Hacker News new | ask | show | jobs
by 5e92cb50239222b 1555 days ago
It's fine. Maybe it will force them to finally start paying attention to the quality of their work. If crap I'm writing for a living was misbehaving that frequently, I'd be sweeping the streets by now (or doing some other work that's actually useful to society).
2 comments

It's OK to be frustrated since we rely on GitHub so much, but this is unkind. Software is complex. GitHub operates at a scale few of us work at. There are people at the other end doing their best traversing complex internal systems (organization and tech).

I would argue GitHub has done more for societal good than most tech ventures, by the way.

I was pretty pissed off, alright, so my comment probably gave out wrong vibes. I'm not arguing I could do any better (I probably wouldn't get past their interview process), and they certainly do have the talent (which is obvious by their technical blog posts).

It doesn't change the fact that the company has absolutely crap dev culture which seems to put features first and foremost, at the expense of everything else. There are products with even more complexity that don't fall over and die almost every single day. It's just not funny anymore. Facebook is pretty complex, it had major issues like this one, what, once in its entire life?

I don't remember Google Search (or other Google products) ever not answering my queries, and I've been using it for about 18 years.

And so on. I reckon it's because those companies have strong engineering culture (Google certainly does, at least), and this one doesn't.

GitHub actions has been like this for years now. Years. Years!!!!

And the crazy thing is you see people on HN demanding that some one person side project/SaaS has to be at 100% uptime with multiple failovers, automatic scaling, etc. etc. There is such an emphasis on scalability on HN and yet... you just brush that all away because "software is tough." Yeah, no shit. Poor Github. They are also Microsoft now. One of the wealthiest corporations in the entire world. And people are paying Github. This isn't Twitter fail whale we're talking about.
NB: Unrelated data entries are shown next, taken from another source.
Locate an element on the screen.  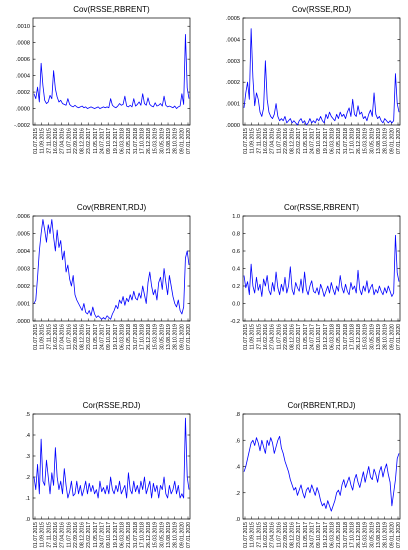
y-tick-label: .4 is located at coordinates (28, 436).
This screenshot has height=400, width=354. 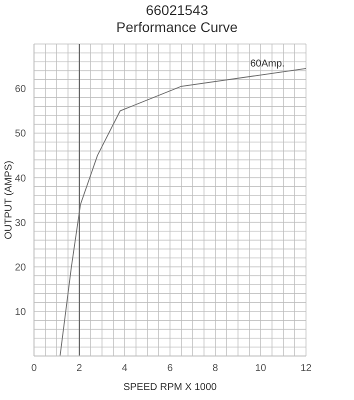 I want to click on x-tick-label: 8, so click(x=216, y=368).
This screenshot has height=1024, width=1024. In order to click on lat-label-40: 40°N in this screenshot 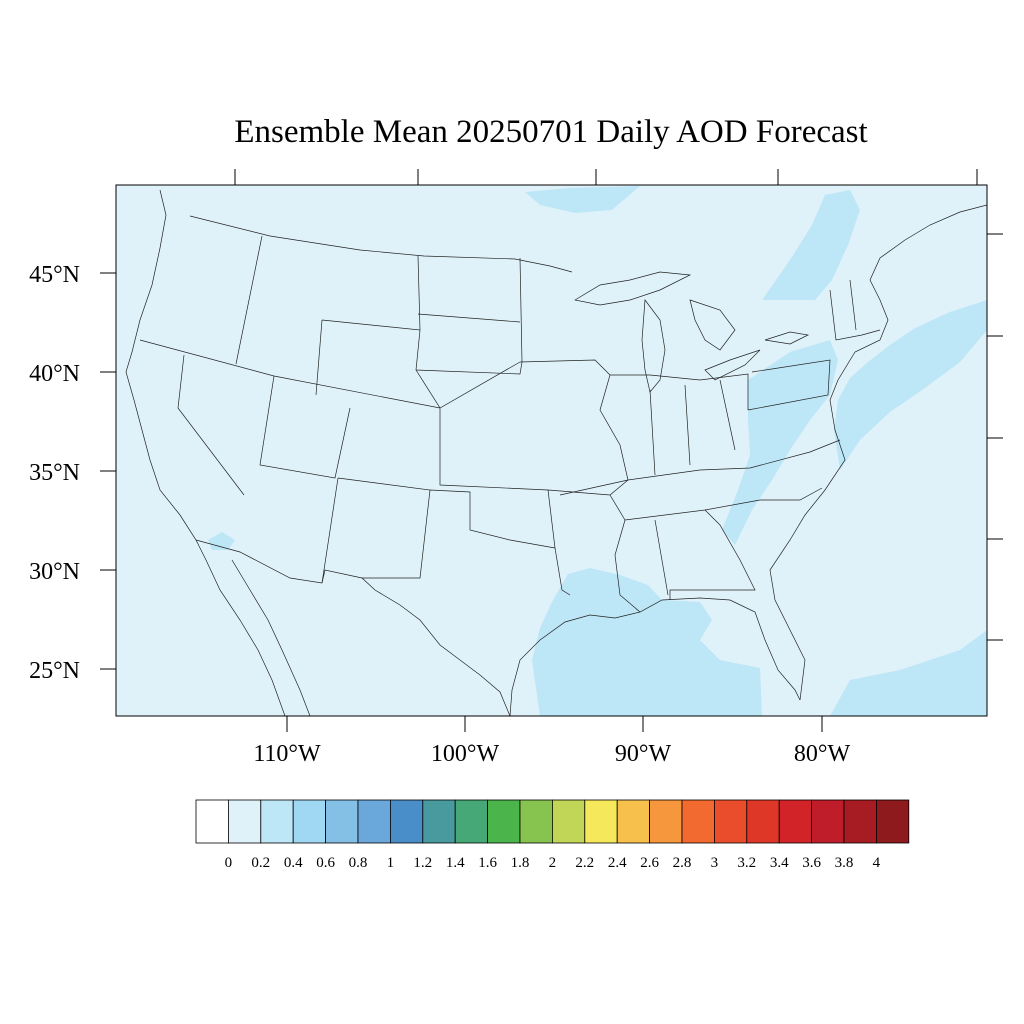, I will do `click(54, 374)`.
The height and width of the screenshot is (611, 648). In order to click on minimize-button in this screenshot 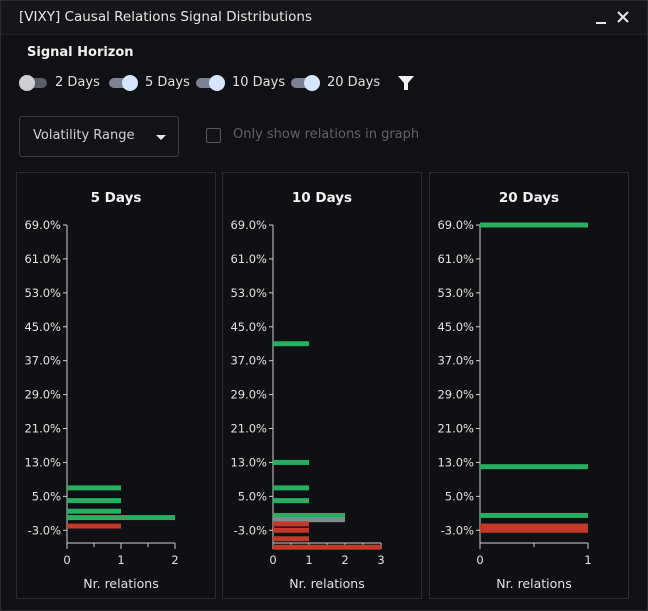, I will do `click(601, 17)`.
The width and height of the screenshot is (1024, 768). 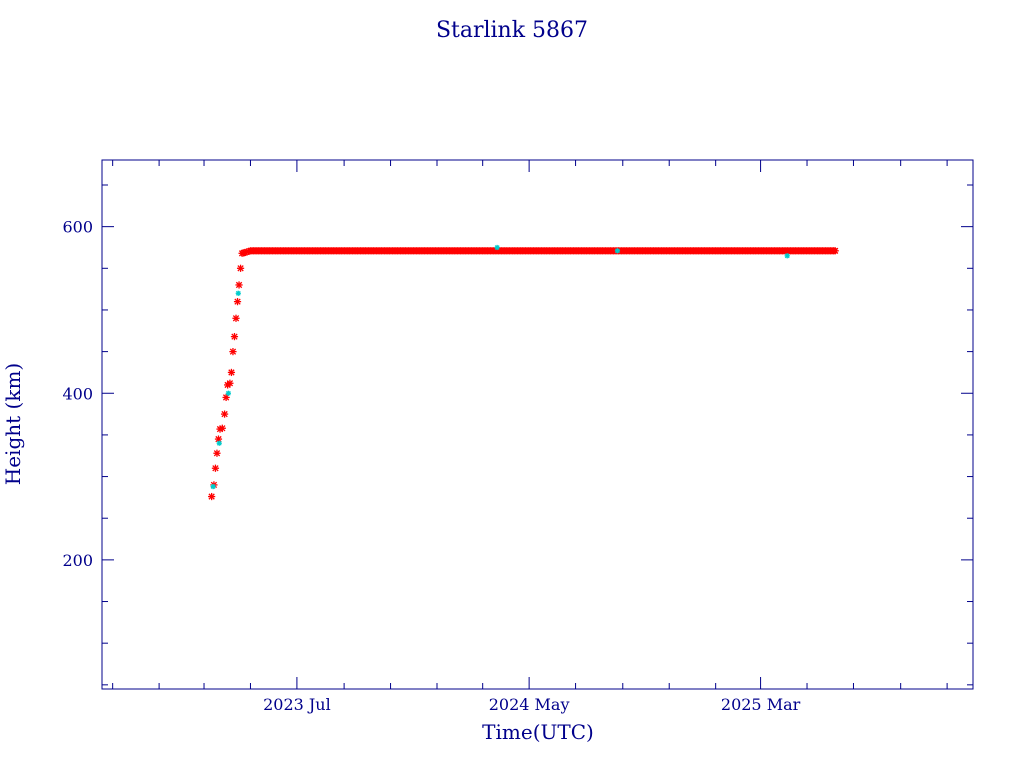 I want to click on x-tick-label: 2025 Mar, so click(x=761, y=704).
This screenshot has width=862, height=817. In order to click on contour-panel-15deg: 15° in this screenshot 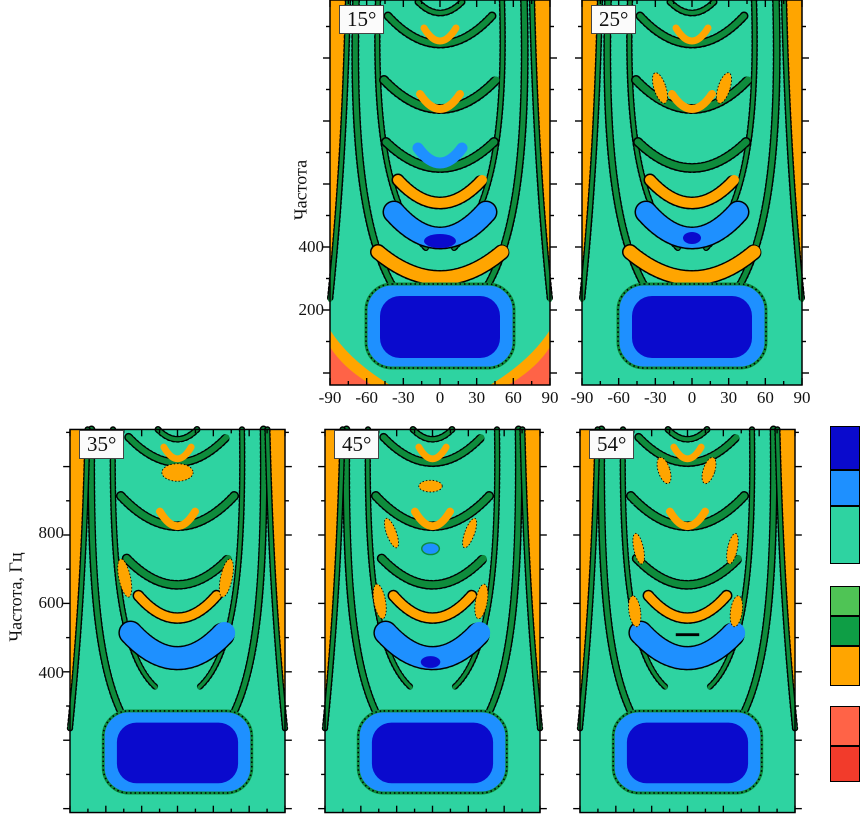, I will do `click(440, 193)`.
> And the crazy thing is you see people on HN demanding that some one person side project/SaaS has to be at 100% uptime with multiple failovers, automatic scaling, etc. etc. There is such an emphasis on scalability on HN and yet... you just brush that all away because "software is tough.

I'm not one of those people. I may have been when I was much more inexperienced.

Software is hard. Full stop. Organizational politics, engineering culture, business / tech alignment are all hard. Distributed systems are hard.

> Yeah, no shit. Poor Github. They are also Microsoft now. One of the wealthiest corporations in the entire world. And people are paying Github. This isn't Twitter fail whale we're talking about.

I may have also thought this when I was much more inexperienced. This isn't a resource problem. Even a small startup, when they start having failures due to scale from growth, it's not a money problem. Throwing money at this doesn't make it go away.

By the way, the Twitter fail whale impacted paying customers (advertisers).

That’s because GitHub Actions is Azure DevOps, or if you want to go back further, Team Foundation Server Pipelines.
People tend not to be very kind when any product they pay for goes down.

At the end of the day - our companies also have people that rely on our software working in order to do a lot of societal good.

Sure, but it’s incredibly naive to see gh having problems and go “they must not know what they are doing”
It is probably caused from postmortem culture not being shared in the community.

"Having problems" in this world (any kind, not only due to the github scale!) is something that happens - we are not perfect and we work on an incredible amount of layers of complexity.

It is sufficient to actually touch production code on a daily basis to see that it can happen to the best, with the best observability systems or processes. The key is avoiding blaming, and understanding iteratively how to fix the problems underneath (faster recovery, detection time, and so on).

Everybody should be refunded $0.05 for the unavailability of the service they paid for.
You should probably look for a new job then, because it's pretty difficult to get fired for underperformance as a software engineer these days. There are plenty of places you can write shit code, or if you prefer Rust, places where you can blog about other people writing shit code.

Anyway, you shouldn't fire someone for causing bugs in production since it indicates a systemic failure of all the checks that should come before the bug is deployed. Even if you can trace the root cause to one person, it would be counterproductive to fire them, because now they've made the mistake they probably won't make it again. Whereas their replacement doesn't have the same wisdom.